20 Books You Pretend to Have Read
We’re nosy here at the Riot, and we like to talk about all the aspects of the reading life…even the ones we might be a little bit embarrassed to own up to. So last week, we asked you to confess the books you pretend you’ve read. It’s good to get these things out in the open!
828 readers completed the survey, listing 412 unique titles. We’ve got a lot of dead white guys on this list, and only 3 contemporary titles. Of them, two are massive commercial successes that penetrated mainstream culture (Harry Potter and Fifty Shades) and which many people have likely pretended to read in order to participate in conversations. The other (Infinite Jest) is regarded as a Great Work in literary circles, so its appearance on this list makes sense given Book Riot’s readership, even if it’s not as recognizable not-so-hardcore book nerds. At least, that’s my take.
Check out the list below and tell us what you make of it, won’t ya? (Click here to see the full set of responses.)

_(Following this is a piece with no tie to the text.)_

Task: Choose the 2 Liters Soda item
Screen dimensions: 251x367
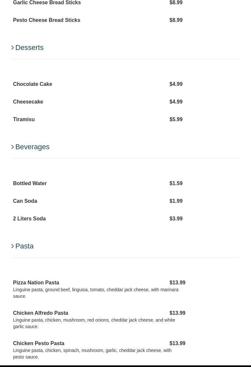Action: pyautogui.click(x=29, y=219)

- Pride and Prejudice by Jane Austen (85 mentions)
- Ulysses by James Joyce
- Moby-Dick by Herman Melville
- War and Peace by Leo Tolstoy
- The Bible
- 1984 by George Orwell
- The Lord of the Rings by J.R.R. Tolkien
- The Great Gatsby by F. Scott Fitzgerald
- Anna Karenina by Leo Tolstoy
- Catcher in the Rye by J.D. Salinger
- Infinite Jest by David Foster Wallace
- Catch-22 by Joseph Heller
Fellow Rioter Minh combined these results with the data from our surveys about readers’ favorite novels, most-hated books, and the books you’ve been meaning to read forever, and the overlap is pretty interesting! Are the books we’re most likely to pretend to have read the ones we keep thinking we’ll get to someday?